Build for production with capabilities that do not get an engineer out of bed, and are strong enough to being able to deploy/change on a Friday. 😉
Round 4: Covid-19 Pandemic
Like everyone worldwide, I have no doubt you’ve have your own challenges both personally and professionally due to the social distancing / isolation measures put in place over the past month or so.
So my first question around this, is what changes have you had to make within your business to ensure everything stays operational?
Like a lot of organisations, we have significant contingency plans in place, but this is truly unprecedented. First we had work out how to safeguard our colleagues working conditions, address how all teams can work remotely, regulatory needs, and then the huge kit / access logistics. We are a regulated business so must still adhere to very best standards and support our customers in the most difficult of times. It goes without saying that our entire 180+ workforce working remotely has been an incredible effort by both technology and non-technology teams alike. I could not be prouder of the IT teams quick thinking, persistence, and sheer grit.
I’ve heard plenty of fantastic stories of IT teams across the globe pulling together to keep the lights on. We’ve been extensively using video conferencing to make sure meeting and catchups feel a bit more ‘human’. I assume you guys have been doing similar, and if so have any of you happened to come across the Snap camera lenses? We’ve had a field day with them! One of my colleagues appeared as a toilet roll last Wednesday!
How have your team adjusted and what have they been focusing on to keep all your teams productive?
Our Slack and teams channels are abuzz with memes, check-ins, with lots of 1-2-1 and group calls.
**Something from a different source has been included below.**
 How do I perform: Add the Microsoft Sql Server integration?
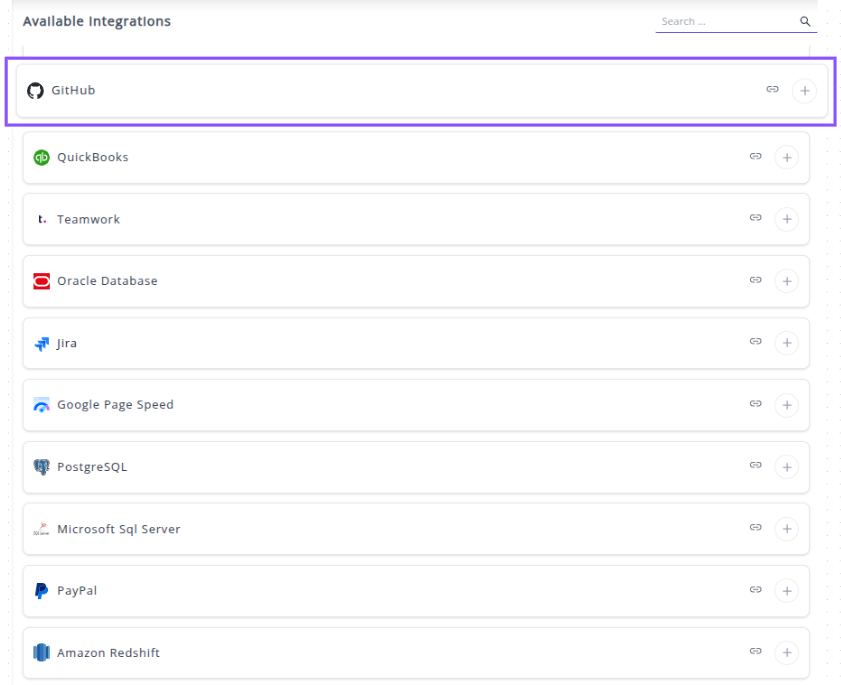pos(787,530)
Communication is utterly key! We have always been a chatty group anyway, I think this might actually make it worse (in a good way!). Snap glasses are fun but the sooner MS teams to hurry up with the custom image backgrounds the better, so we can can all be on the millennium falcon or in the BAU offices!
Thats pretty much all I’ve got for you Dan, I’ll let you back to your day job now – have you got anything you’d like to say to your fans or colleagues?
That they are awesome, I am lucky to have been supporting them but also learning from them (and hopefully I give something back!). Never stop loving what you do.
I’d like to publically thank Dan for taking time out of his busy schedule to share his thoughts and insights. If any readers of this article have aspiratings to become a CTO, or are already a CTO, you could do a lot worse than taking a page out of this man’s book.